As president, Obama told the auto club, he no longer drives himself. However, he said he understands how the gas crunch hurts families trying to make ends meet.

“I understand what folks are going through because it wasn’t that long ago that I was having to fill up my gas tank and drive to work, shuttle the kids back and forth to school or events. It takes a big bite out of folks’ paychecks.”

Approval ratings slide over gas costs

According to recent polls, Obama’s approval ratings plummeted after gas prices rose by more than 60 cents a gallon this year. The lack of approval comes despite the fact that most experts agree that, beyond opening the nation’s emergency petroleum reserves, the White House has little control over the price of gasoline.

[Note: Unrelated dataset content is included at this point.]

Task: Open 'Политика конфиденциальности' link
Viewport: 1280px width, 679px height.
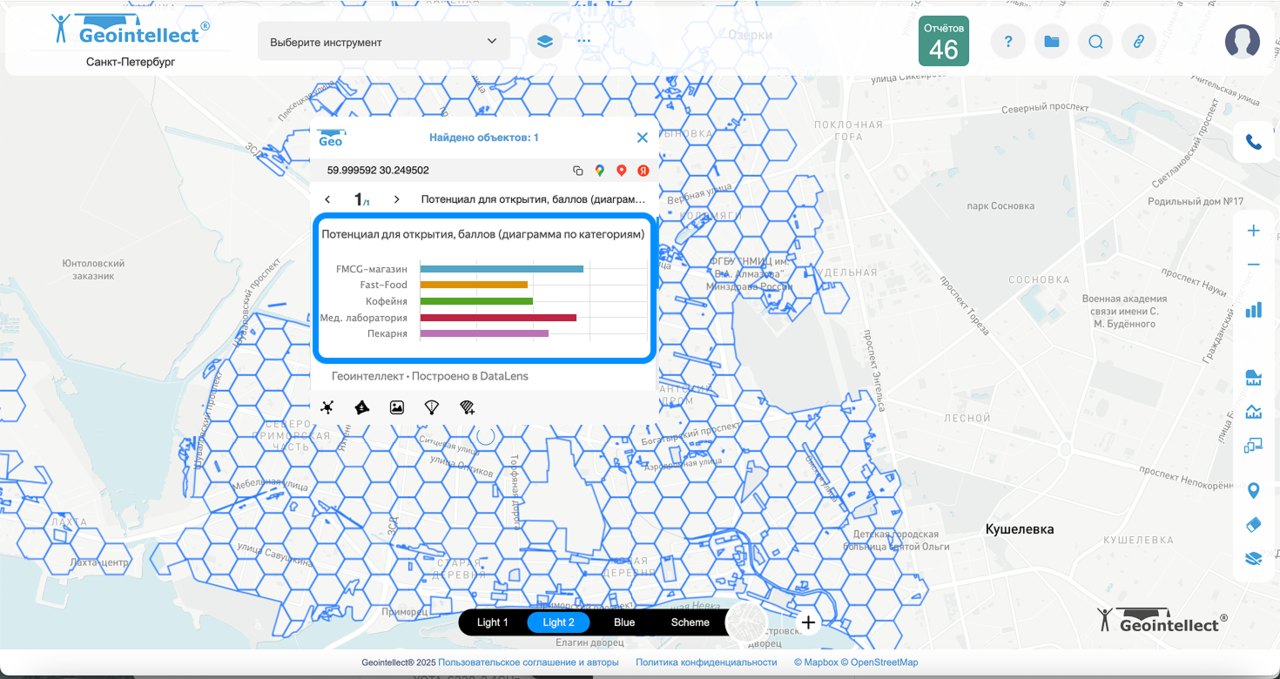Action: [706, 662]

Long-term solutions stressed

The president stressed the need to look beyond the current crunch at the pumps and to find long-term ways to curtail the nation’s thirst for petroleum.

“The most important thing I can do as the president is not to simply focus on tomorrow. It’s focusing on getting America properly aimed toward our goal of continuing to reduce our dependence on foreign oil.”

Stricter standards will help

Obama praised tougher fuel efficiency standards, which he says will save the average American family $8,000 in fuel costs over a vehicle’s lifetime. He also expressed his confidence that American technology can make it happen.

“If we unleash American creativity, if we properly incentivize people to think about fuel economy as part of overall design, Americans can make great cars.”

Technology needs to improve for electric vehicles

He also talked about the acceptance of vehicles using alternative energy sources. As the technology improves, Obama said, such vehicles will become more accepted by consumers.

“People need to feel confident that when they get into an electric car they’re not going to get stuck. To the extent that we start having both more efficient batteries and distribution capacity, people can feel confident that they’re never going to get stuck, or at least not any more stuck than they do when they forget to fill up and then call AAA.”

AAA said it was working on a mobile electric car recharging station that could help stranded EV drivers.